The children cheer. The boy leaps up.

“Wacush!” I blurt. The children turn, some surprised to see me. They laugh and tease the girl. The boy holds out a frond to me.

They make room for me in the circle. I sit and look over the heap of fronds. I smile. Perhaps one is my mother’s fiery fern. She’d be disappointed, I think, to discover that her rare and divine fern did not require a journey across the thrice ninth land, but was so easy to find and pick, it was part of a children’s game, and that they treated it no differently than any other fern frond.

I choose one and slide it from the pile. I twirl it in my fingers. It will do.

Finally, I inhale, and I pluck a leaf. “Pila,” I say. And I pluck and pluck, quietly repeating, “Pila. Pila. Pila.” When I think I won’t be able to go another second without breathing, I cry my last “pila” and throw down all that’s left of my frond.

Twenty-nine.

“Wacush,” says the girl and everyone laughs.

When evening comes, and the meal is ready, I’m still repelled by the smell of the roasted roots, so I offer my share to the carpenter Kurmachev.

He divides it in two, and tosses some to the American.

“You’ve taken the biggest serving for yourself,” cries John Williams.

“What are you talking about? I have not.”

“Yes you did—you swine!”

“I did not! Madame Bulygina—you saw, didn’t you?”

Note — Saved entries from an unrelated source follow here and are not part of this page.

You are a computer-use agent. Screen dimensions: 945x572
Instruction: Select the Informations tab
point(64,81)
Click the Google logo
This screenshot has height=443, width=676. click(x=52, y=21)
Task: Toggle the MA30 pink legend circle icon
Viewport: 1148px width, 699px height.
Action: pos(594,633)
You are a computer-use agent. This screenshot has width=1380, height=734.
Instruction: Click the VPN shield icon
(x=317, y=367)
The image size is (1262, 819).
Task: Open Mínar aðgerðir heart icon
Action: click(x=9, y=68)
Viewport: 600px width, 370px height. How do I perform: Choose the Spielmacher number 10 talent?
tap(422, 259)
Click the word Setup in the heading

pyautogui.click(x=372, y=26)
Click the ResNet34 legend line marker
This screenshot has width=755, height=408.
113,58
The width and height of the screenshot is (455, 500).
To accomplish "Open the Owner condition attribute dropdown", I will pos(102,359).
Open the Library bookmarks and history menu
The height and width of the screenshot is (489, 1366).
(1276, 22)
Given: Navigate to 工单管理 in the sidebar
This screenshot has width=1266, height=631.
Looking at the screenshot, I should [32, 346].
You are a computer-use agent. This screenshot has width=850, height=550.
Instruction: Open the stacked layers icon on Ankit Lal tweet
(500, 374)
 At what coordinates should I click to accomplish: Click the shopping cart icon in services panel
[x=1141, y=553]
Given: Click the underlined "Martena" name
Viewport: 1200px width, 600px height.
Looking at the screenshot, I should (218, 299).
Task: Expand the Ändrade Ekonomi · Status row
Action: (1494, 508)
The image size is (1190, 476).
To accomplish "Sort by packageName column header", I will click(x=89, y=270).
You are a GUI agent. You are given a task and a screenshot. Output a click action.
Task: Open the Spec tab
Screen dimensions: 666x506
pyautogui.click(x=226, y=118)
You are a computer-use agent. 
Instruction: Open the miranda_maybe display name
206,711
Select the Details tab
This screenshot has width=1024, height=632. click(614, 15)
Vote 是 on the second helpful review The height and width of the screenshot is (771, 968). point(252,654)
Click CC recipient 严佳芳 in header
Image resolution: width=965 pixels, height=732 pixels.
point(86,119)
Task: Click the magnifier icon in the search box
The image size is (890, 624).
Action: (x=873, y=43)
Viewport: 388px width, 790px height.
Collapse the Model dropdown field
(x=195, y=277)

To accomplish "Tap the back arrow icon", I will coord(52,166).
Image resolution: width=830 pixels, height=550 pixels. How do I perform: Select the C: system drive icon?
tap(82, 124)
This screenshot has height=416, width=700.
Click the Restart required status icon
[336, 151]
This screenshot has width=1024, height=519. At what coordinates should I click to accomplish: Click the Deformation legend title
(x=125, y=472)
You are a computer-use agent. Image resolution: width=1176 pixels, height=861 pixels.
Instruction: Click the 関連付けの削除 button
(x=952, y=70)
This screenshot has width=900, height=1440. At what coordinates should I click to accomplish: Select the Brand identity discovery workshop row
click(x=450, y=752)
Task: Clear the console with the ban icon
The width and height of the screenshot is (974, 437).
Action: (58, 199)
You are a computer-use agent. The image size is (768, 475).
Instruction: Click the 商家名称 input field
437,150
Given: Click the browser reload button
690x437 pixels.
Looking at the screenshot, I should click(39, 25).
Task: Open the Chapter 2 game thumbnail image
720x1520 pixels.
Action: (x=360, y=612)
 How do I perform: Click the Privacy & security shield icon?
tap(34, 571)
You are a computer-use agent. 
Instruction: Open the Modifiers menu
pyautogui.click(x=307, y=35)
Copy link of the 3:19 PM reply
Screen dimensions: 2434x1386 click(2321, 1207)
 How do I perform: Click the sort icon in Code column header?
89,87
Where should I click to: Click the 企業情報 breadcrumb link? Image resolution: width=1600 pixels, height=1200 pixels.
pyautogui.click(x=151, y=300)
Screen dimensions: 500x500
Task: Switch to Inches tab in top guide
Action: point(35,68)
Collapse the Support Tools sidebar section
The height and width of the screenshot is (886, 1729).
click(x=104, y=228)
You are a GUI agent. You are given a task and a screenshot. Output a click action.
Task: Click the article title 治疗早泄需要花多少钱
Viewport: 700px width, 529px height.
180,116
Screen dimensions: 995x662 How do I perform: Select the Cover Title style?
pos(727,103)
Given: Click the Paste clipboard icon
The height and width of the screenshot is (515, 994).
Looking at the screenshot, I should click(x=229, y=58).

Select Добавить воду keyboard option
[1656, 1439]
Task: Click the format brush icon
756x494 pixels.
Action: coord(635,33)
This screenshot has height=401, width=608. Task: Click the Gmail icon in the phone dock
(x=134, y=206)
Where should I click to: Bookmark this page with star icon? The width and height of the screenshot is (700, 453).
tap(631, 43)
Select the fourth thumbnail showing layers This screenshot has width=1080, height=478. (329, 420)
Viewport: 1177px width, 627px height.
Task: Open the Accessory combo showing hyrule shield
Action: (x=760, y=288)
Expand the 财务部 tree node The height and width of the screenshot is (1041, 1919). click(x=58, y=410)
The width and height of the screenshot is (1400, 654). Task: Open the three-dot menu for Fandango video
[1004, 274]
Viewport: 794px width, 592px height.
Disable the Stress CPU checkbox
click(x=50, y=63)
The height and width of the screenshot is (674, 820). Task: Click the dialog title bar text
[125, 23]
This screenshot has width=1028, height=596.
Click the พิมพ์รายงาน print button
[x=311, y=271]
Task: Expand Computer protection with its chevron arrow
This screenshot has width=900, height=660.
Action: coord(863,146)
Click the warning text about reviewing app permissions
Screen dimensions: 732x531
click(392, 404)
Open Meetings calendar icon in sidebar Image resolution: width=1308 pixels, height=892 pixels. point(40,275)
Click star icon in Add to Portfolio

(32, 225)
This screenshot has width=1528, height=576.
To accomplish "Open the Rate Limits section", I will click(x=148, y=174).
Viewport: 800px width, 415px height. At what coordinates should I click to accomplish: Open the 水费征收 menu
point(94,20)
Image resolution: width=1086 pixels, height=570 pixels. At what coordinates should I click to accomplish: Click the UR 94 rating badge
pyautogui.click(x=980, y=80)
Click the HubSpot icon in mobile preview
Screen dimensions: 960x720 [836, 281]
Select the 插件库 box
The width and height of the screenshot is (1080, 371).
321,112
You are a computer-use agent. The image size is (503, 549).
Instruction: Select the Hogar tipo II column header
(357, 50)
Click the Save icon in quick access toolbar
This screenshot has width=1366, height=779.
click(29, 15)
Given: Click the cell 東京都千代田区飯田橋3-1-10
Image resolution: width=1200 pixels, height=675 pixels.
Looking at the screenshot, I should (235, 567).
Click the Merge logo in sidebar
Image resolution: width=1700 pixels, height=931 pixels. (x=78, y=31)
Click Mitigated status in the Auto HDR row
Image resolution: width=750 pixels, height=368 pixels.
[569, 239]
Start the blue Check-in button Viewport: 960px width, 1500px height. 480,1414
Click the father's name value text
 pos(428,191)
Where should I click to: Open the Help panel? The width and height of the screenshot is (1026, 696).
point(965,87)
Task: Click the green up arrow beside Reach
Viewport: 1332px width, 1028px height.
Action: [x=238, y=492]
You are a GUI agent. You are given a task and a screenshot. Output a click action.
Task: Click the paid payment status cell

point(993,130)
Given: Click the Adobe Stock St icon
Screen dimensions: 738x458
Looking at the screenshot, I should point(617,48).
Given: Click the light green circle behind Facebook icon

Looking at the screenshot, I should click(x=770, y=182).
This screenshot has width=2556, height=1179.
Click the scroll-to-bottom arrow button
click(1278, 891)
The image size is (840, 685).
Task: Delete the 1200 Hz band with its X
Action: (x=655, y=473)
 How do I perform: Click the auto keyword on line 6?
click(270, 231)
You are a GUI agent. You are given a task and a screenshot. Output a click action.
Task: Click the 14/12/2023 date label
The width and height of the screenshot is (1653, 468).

“Hush,” I say, before their voices grow any louder. “There’s enough for both of you. Stop behaving like children.”

Before there can be any further debate, Kurmachev pops all his roots into his mouth and chews. The nutty aroma wafts over, and I turn away.

When I do, I find Koliuzhi Klara watching us. She’s kneeled before the tray she shares with the others. Her eyes flit from me to Kurmachev to John Williams. They stay there. Focused on the American. She stares for so long that, if he was aware of it, he’d be uncomfortable. She’s not yet become accustomed to his red hair, or his pale eyes and skin. No one has.

John Williams runs his fingers around the section of the tray in front of him, picking up whatever fragments of fish are left. He chews while he goes back again in case he missed something. He’s blind to Koliuzhi Klara’s intense scrutiny.

Then the little girl pops up out of nowhere, and with a shriek, leaps on Koliuzhi Klara. Koliuzhi Klara cries out and reaches for the tray to steady it and prevent it from spilling. The girl rolls to the ground, then curls into and presses her body tight against Koliuzhi Klara, who looks bemused. She finally nudges the girl away—but not far away—and only then she begins eating.

Jumpy and doe-eyed, the little girl is just like a rabbit. I name her Zaika.

Anna Like Thunder - изображение 279

Koliuzhi Klara comes for me after the morning meal. She has no baskets or tools. We head toward the sea, accompanied by five young women, all carrying paddles. The women chatter as we head toward the canoes.